Please read TFA. The conclusion of the article isn't nearly so simplistic, they're just suggesting that you have to be aware of the natural strengths and weaknesses of LLMs, even multi modal ones particularly around visual pattern recognition vs quantitative pattern recognition.
And yes, the idea that the initial context can sometimes predispose the LLM to consider things in a more narrow manner than a user might otherwise want is definitely well known.
The title of the article is "Your AI Can't See Gorillas". That seems demonstrably false.
The article says:
> Furthermore, their data analysis capabilities seem to focus much more on quantitative metrics and summary statistics, and less on the visual structure of the data
Again, this seems false - or, at best, misleading. I had no problem getting AI to focus on visual structure of the data without any tricks. A more fair statement would be "If you ask an AI a bunch of questions about summary statistics and then show it a scatterplot with an image, then it might continue to focus on summary statistics". But that's not what the concluding paragraph states, and it's not what the title states, either.
What you refer to as the article’s conclusion is in fact the article’s title. The article’s conclusion (under “Thoughts” at the end) may be well summarized by its first sentence: “As the idea of using LLMs/agents to perform different scientific and technical tasks becomes more mainstream, it will be important to understand their strengths and weaknesses.”
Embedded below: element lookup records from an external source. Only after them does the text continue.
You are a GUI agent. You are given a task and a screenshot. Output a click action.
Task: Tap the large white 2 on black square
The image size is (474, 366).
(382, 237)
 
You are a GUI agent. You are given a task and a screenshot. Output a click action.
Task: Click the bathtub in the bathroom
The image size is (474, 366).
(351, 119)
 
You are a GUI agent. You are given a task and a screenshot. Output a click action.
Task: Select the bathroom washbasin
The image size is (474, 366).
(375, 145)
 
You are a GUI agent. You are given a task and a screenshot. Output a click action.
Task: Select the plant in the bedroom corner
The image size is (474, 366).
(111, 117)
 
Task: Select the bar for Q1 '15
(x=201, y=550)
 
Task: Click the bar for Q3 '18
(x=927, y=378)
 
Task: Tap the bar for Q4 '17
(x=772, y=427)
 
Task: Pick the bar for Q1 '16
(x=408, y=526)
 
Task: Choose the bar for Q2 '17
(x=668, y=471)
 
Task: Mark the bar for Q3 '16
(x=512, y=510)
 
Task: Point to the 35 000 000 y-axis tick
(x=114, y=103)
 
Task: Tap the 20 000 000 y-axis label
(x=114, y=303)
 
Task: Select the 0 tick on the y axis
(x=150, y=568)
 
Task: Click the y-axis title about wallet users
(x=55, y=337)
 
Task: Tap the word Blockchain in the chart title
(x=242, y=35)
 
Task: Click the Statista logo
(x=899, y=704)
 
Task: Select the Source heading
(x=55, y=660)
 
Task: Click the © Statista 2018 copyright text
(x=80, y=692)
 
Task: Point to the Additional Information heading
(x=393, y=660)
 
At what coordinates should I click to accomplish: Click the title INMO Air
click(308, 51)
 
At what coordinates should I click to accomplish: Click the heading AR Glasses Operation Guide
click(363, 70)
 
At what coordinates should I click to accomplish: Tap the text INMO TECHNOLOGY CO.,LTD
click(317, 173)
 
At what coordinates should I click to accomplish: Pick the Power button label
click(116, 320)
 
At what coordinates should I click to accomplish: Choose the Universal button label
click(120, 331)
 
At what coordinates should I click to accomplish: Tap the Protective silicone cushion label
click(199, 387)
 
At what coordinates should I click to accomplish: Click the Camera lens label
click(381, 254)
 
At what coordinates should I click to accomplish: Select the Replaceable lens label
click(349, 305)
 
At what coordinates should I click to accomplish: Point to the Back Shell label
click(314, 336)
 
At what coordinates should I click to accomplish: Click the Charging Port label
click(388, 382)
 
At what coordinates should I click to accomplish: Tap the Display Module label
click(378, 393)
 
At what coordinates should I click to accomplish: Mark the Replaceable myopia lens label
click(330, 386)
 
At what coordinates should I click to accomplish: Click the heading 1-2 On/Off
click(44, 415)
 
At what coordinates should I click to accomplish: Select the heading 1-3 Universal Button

The conclusion is quite reasonable and the article was IMO well written. It shares details of an experiment and then provides a thoughtful analysis. I don’t believe the analysis is overly broad.
Take a screenshot of the scatterplot and feed it into multimodal GPT and it does a fine job at identifying it.
EDIT:
Sorry, as a few people pointed out, I missed the part where the author did feed a PNG into GPT. I kind of jumped to conclusions when it worked fine for me. I still maintain that the article's conclusion ("Your AI Can't See Gorillas") is overly broad, given that I had no trouble getting it to see one.
But I wonder why the author had trouble? My suspicion is that AI got stuck on summary statistics because the previous messages in the chat were all about summary statistics.